▸ **EXERCISE PROMPT**:
Each entry, in full: copy it out exactly.

===

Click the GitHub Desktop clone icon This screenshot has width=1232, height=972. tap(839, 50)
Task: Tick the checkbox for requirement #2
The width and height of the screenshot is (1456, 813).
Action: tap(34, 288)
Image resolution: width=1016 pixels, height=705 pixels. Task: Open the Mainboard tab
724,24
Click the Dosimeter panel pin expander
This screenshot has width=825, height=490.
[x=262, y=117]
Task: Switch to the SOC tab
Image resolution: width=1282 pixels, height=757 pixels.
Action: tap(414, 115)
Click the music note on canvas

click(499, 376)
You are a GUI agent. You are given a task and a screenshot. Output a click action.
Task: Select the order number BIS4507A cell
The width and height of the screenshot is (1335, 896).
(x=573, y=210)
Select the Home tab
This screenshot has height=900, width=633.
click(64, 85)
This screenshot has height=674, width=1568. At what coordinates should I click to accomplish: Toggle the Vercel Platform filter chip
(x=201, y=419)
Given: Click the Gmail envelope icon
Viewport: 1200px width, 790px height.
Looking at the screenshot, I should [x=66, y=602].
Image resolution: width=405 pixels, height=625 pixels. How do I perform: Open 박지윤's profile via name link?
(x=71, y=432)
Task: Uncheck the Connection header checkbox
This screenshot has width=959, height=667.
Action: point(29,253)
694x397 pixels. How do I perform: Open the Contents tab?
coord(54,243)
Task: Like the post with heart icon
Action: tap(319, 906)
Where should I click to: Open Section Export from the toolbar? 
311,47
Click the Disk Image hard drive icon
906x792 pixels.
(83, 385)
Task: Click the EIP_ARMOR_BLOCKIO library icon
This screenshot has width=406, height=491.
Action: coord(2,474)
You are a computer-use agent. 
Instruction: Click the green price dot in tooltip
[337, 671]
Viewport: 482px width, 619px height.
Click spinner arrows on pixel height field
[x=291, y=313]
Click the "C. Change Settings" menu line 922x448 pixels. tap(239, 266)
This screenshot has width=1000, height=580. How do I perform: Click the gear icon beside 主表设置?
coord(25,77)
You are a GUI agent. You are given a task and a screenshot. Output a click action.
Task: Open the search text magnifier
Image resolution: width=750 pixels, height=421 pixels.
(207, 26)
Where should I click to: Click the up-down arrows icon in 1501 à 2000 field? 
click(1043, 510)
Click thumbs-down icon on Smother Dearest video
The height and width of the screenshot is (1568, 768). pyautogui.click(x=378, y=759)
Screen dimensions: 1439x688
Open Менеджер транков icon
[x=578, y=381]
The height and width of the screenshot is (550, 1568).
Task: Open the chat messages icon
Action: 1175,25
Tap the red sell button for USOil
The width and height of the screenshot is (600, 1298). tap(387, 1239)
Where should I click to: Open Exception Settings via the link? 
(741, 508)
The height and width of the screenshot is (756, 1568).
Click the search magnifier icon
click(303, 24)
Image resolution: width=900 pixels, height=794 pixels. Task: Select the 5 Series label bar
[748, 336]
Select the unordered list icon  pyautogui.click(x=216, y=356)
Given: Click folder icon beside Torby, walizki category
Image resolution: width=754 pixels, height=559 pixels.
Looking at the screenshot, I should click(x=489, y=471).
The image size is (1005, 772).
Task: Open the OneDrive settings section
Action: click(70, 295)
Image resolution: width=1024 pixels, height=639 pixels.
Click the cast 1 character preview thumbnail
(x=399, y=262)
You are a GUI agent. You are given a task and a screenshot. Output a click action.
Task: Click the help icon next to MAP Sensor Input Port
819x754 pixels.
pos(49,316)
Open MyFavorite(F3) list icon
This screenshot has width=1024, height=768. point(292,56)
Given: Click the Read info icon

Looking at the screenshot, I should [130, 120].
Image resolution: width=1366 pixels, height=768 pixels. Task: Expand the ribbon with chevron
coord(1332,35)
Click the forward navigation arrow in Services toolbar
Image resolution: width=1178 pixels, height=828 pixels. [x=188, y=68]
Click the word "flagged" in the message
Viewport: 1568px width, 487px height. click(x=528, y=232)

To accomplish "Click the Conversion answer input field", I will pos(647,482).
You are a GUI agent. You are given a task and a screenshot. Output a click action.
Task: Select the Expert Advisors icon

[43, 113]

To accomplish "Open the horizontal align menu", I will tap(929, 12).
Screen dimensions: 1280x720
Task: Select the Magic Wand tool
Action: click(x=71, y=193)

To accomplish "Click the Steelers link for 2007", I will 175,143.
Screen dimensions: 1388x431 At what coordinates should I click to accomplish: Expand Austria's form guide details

===

▸ **EXERCISE SOLUTION**:
Click the GitHub Desktop clone icon This screenshot has width=1232, height=972. tap(839, 50)
Task: Tick the checkbox for requirement #2
The width and height of the screenshot is (1456, 813).
Action: tap(34, 288)
Image resolution: width=1016 pixels, height=705 pixels. Task: Open the Mainboard tab
724,24
Click the Dosimeter panel pin expander
This screenshot has width=825, height=490.
[x=262, y=117]
Task: Switch to the SOC tab
Image resolution: width=1282 pixels, height=757 pixels.
Action: tap(414, 115)
Click the music note on canvas

click(499, 376)
You are a GUI agent. You are given a task and a screenshot. Output a click action.
Task: Select the order number BIS4507A cell
The width and height of the screenshot is (1335, 896).
(x=573, y=210)
Select the Home tab
This screenshot has height=900, width=633.
click(64, 85)
This screenshot has height=674, width=1568. At what coordinates should I click to accomplish: Toggle the Vercel Platform filter chip
(x=201, y=419)
Given: Click the Gmail envelope icon
Viewport: 1200px width, 790px height.
Looking at the screenshot, I should [x=66, y=602].
Image resolution: width=405 pixels, height=625 pixels. How do I perform: Open 박지윤's profile via name link?
(x=71, y=432)
Task: Uncheck the Connection header checkbox
This screenshot has width=959, height=667.
Action: point(29,253)
694x397 pixels. How do I perform: Open the Contents tab?
coord(54,243)
Task: Like the post with heart icon
Action: tap(319, 906)
Where should I click to: Open Section Export from the toolbar? 
311,47
Click the Disk Image hard drive icon
906x792 pixels.
(83, 385)
Task: Click the EIP_ARMOR_BLOCKIO library icon
This screenshot has width=406, height=491.
Action: coord(2,474)
You are a computer-use agent. 
Instruction: Click the green price dot in tooltip
[337, 671]
Viewport: 482px width, 619px height.
Click spinner arrows on pixel height field
[x=291, y=313]
Click the "C. Change Settings" menu line 922x448 pixels. tap(239, 266)
This screenshot has width=1000, height=580. How do I perform: Click the gear icon beside 主表设置?
coord(25,77)
You are a GUI agent. You are given a task and a screenshot. Output a click action.
Task: Open the search text magnifier
Image resolution: width=750 pixels, height=421 pixels.
(207, 26)
Where should I click to: Click the up-down arrows icon in 1501 à 2000 field? 
click(1043, 510)
Click thumbs-down icon on Smother Dearest video
The height and width of the screenshot is (1568, 768). pyautogui.click(x=378, y=759)
Screen dimensions: 1439x688
Open Менеджер транков icon
[x=578, y=381]
The height and width of the screenshot is (550, 1568).
Task: Open the chat messages icon
Action: 1175,25
Tap the red sell button for USOil
The width and height of the screenshot is (600, 1298). tap(387, 1239)
Where should I click to: Open Exception Settings via the link? 
(741, 508)
The height and width of the screenshot is (756, 1568).
Click the search magnifier icon
click(303, 24)
Image resolution: width=900 pixels, height=794 pixels. Task: Select the 5 Series label bar
[748, 336]
Select the unordered list icon  pyautogui.click(x=216, y=356)
Given: Click folder icon beside Torby, walizki category
Image resolution: width=754 pixels, height=559 pixels.
Looking at the screenshot, I should click(x=489, y=471).
The image size is (1005, 772).
Task: Open the OneDrive settings section
Action: click(70, 295)
Image resolution: width=1024 pixels, height=639 pixels.
Click the cast 1 character preview thumbnail
(x=399, y=262)
You are a GUI agent. You are given a task and a screenshot. Output a click action.
Task: Click the help icon next to MAP Sensor Input Port
819x754 pixels.
pos(49,316)
Open MyFavorite(F3) list icon
This screenshot has width=1024, height=768. point(292,56)
Given: Click the Read info icon

Looking at the screenshot, I should [130, 120].
Image resolution: width=1366 pixels, height=768 pixels. Task: Expand the ribbon with chevron
coord(1332,35)
Click the forward navigation arrow in Services toolbar
Image resolution: width=1178 pixels, height=828 pixels. [x=188, y=68]
Click the word "flagged" in the message
Viewport: 1568px width, 487px height. click(x=528, y=232)

To accomplish "Click the Conversion answer input field", I will pos(647,482).
You are a GUI agent. You are given a task and a screenshot. Output a click action.
Task: Select the Expert Advisors icon

[43, 113]

To accomplish "Open the horizontal align menu", I will tap(929, 12).
Screen dimensions: 1280x720
Task: Select the Magic Wand tool
Action: click(x=71, y=193)

To accomplish "Click the Steelers link for 2007", I will 175,143.
Screen dimensions: 1388x431 At what coordinates should I click to accomplish: Expand Austria's form guide details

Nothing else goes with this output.